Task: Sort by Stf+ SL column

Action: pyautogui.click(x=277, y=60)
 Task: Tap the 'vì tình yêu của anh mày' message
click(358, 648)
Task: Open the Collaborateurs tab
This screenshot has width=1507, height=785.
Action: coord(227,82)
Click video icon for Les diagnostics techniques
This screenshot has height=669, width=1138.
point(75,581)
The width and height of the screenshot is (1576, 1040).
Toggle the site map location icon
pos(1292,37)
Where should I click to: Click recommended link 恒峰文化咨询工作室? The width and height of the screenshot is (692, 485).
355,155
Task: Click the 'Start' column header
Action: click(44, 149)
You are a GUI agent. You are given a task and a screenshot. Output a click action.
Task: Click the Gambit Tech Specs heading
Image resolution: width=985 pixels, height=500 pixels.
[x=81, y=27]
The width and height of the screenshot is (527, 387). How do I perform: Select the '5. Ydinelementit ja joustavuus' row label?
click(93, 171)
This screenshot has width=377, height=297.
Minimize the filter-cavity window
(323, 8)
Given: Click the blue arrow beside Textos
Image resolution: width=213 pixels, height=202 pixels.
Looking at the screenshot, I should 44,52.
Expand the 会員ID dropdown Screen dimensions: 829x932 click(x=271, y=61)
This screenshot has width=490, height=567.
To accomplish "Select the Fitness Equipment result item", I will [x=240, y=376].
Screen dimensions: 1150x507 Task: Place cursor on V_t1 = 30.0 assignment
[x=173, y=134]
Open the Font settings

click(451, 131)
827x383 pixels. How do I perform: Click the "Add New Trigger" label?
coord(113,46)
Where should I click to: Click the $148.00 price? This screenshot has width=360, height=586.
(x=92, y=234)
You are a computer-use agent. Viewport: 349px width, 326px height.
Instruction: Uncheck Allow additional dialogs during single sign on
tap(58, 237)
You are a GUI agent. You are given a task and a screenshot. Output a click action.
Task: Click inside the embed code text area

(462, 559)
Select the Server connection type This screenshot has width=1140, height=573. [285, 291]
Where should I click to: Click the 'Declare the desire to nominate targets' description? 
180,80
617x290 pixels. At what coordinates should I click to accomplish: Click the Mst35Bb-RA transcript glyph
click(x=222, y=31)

****************

§ **Exercise directions**
Repeat the data word for word, starting at its first line and stopping after the line that contains "Given: Click the blue arrow beside Textos".

§ **Task result**
Task: Sort by Stf+ SL column

Action: pyautogui.click(x=277, y=60)
 Task: Tap the 'vì tình yêu của anh mày' message
click(358, 648)
Task: Open the Collaborateurs tab
This screenshot has width=1507, height=785.
Action: coord(227,82)
Click video icon for Les diagnostics techniques
This screenshot has height=669, width=1138.
point(75,581)
The width and height of the screenshot is (1576, 1040).
Toggle the site map location icon
pos(1292,37)
Where should I click to: Click recommended link 恒峰文化咨询工作室? The width and height of the screenshot is (692, 485).
355,155
Task: Click the 'Start' column header
Action: click(44, 149)
You are a GUI agent. You are given a task and a screenshot. Output a click action.
Task: Click the Gambit Tech Specs heading
Image resolution: width=985 pixels, height=500 pixels.
[x=81, y=27]
The width and height of the screenshot is (527, 387). How do I perform: Select the '5. Ydinelementit ja joustavuus' row label?
click(93, 171)
This screenshot has width=377, height=297.
Minimize the filter-cavity window
(323, 8)
Given: Click the blue arrow beside Textos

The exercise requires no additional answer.